### To be done
Reproduce every one of the lines below verbatim.

Items listed in a dataset:
"""
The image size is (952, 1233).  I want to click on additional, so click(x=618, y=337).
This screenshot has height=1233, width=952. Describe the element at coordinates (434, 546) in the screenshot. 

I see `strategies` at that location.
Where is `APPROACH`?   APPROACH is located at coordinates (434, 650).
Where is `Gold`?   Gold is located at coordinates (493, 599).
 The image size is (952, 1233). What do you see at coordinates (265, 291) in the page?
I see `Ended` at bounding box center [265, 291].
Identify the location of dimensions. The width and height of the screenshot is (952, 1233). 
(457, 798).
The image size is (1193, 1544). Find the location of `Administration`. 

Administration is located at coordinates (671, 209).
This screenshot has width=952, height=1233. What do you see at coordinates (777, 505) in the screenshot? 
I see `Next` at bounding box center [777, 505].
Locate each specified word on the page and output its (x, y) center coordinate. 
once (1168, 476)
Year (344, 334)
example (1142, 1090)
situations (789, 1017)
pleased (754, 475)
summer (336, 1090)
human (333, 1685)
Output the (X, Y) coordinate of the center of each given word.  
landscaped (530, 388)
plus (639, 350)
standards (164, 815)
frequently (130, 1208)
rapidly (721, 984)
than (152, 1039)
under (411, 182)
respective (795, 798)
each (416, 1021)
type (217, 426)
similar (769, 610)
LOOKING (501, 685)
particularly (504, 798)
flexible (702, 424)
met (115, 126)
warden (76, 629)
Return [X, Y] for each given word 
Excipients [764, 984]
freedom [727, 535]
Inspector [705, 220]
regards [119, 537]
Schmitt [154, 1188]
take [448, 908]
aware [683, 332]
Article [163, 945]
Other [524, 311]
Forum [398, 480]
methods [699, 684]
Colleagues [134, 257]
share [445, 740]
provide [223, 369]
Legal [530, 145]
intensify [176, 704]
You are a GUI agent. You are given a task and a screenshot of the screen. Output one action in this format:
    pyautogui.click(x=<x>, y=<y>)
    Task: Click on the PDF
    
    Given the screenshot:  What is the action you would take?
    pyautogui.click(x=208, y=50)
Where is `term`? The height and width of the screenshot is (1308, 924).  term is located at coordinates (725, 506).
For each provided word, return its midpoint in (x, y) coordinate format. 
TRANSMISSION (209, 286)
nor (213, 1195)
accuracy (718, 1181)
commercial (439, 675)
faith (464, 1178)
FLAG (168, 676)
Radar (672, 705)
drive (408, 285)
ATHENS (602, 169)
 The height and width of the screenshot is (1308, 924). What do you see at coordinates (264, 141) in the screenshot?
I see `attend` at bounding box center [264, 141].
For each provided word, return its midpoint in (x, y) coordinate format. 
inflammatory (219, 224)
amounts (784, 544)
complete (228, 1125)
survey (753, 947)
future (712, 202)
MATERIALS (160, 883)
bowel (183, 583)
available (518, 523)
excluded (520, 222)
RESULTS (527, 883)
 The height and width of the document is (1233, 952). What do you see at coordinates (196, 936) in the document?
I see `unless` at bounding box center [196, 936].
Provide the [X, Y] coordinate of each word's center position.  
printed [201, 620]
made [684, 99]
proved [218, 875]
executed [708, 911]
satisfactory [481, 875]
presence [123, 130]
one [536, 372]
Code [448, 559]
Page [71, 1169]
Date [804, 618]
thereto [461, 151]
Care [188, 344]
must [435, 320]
"""
### Answer for this exercise
The image size is (952, 1233).  I want to click on additional, so click(x=618, y=337).
This screenshot has height=1233, width=952. Describe the element at coordinates (434, 546) in the screenshot. 

I see `strategies` at that location.
Where is `APPROACH`?   APPROACH is located at coordinates (434, 650).
Where is `Gold`?   Gold is located at coordinates (493, 599).
 The image size is (952, 1233). What do you see at coordinates (265, 291) in the page?
I see `Ended` at bounding box center [265, 291].
Identify the location of dimensions. The width and height of the screenshot is (952, 1233). 
(457, 798).
The image size is (1193, 1544). Find the location of `Administration`. 

Administration is located at coordinates (671, 209).
This screenshot has width=952, height=1233. What do you see at coordinates (777, 505) in the screenshot? 
I see `Next` at bounding box center [777, 505].
Locate each specified word on the page and output its (x, y) center coordinate. 
once (1168, 476)
Year (344, 334)
example (1142, 1090)
situations (789, 1017)
pleased (754, 475)
summer (336, 1090)
human (333, 1685)
Output the (X, Y) coordinate of the center of each given word.  
landscaped (530, 388)
plus (639, 350)
standards (164, 815)
frequently (130, 1208)
rapidly (721, 984)
than (152, 1039)
under (411, 182)
respective (795, 798)
each (416, 1021)
type (217, 426)
similar (769, 610)
LOOKING (501, 685)
particularly (504, 798)
flexible (702, 424)
met (115, 126)
warden (76, 629)
Return [X, Y] for each given word 
Excipients [764, 984]
freedom [727, 535]
Inspector [705, 220]
regards [119, 537]
Schmitt [154, 1188]
take [448, 908]
aware [683, 332]
Article [163, 945]
Other [524, 311]
Forum [398, 480]
methods [699, 684]
Colleagues [134, 257]
share [445, 740]
provide [223, 369]
Legal [530, 145]
intensify [176, 704]
You are a GUI agent. You are given a task and a screenshot of the screen. Output one action in this format:
    pyautogui.click(x=<x>, y=<y>)
    Task: Click on the PDF
    
    Given the screenshot:  What is the action you would take?
    pyautogui.click(x=208, y=50)
Where is `term`? The height and width of the screenshot is (1308, 924).  term is located at coordinates (725, 506).
For each provided word, return its midpoint in (x, y) coordinate format. 
TRANSMISSION (209, 286)
nor (213, 1195)
accuracy (718, 1181)
commercial (439, 675)
faith (464, 1178)
FLAG (168, 676)
Radar (672, 705)
drive (408, 285)
ATHENS (602, 169)
 The height and width of the screenshot is (1308, 924). What do you see at coordinates (264, 141) in the screenshot?
I see `attend` at bounding box center [264, 141].
For each provided word, return its midpoint in (x, y) coordinate format. 
inflammatory (219, 224)
amounts (784, 544)
complete (228, 1125)
survey (753, 947)
future (712, 202)
MATERIALS (160, 883)
bowel (183, 583)
available (518, 523)
excluded (520, 222)
RESULTS (527, 883)
 The height and width of the document is (1233, 952). What do you see at coordinates (196, 936) in the document?
I see `unless` at bounding box center [196, 936].
Provide the [X, Y] coordinate of each word's center position.  
printed [201, 620]
made [684, 99]
proved [218, 875]
executed [708, 911]
satisfactory [481, 875]
presence [123, 130]
one [536, 372]
Code [448, 559]
Page [71, 1169]
Date [804, 618]
thereto [461, 151]
Care [188, 344]
must [435, 320]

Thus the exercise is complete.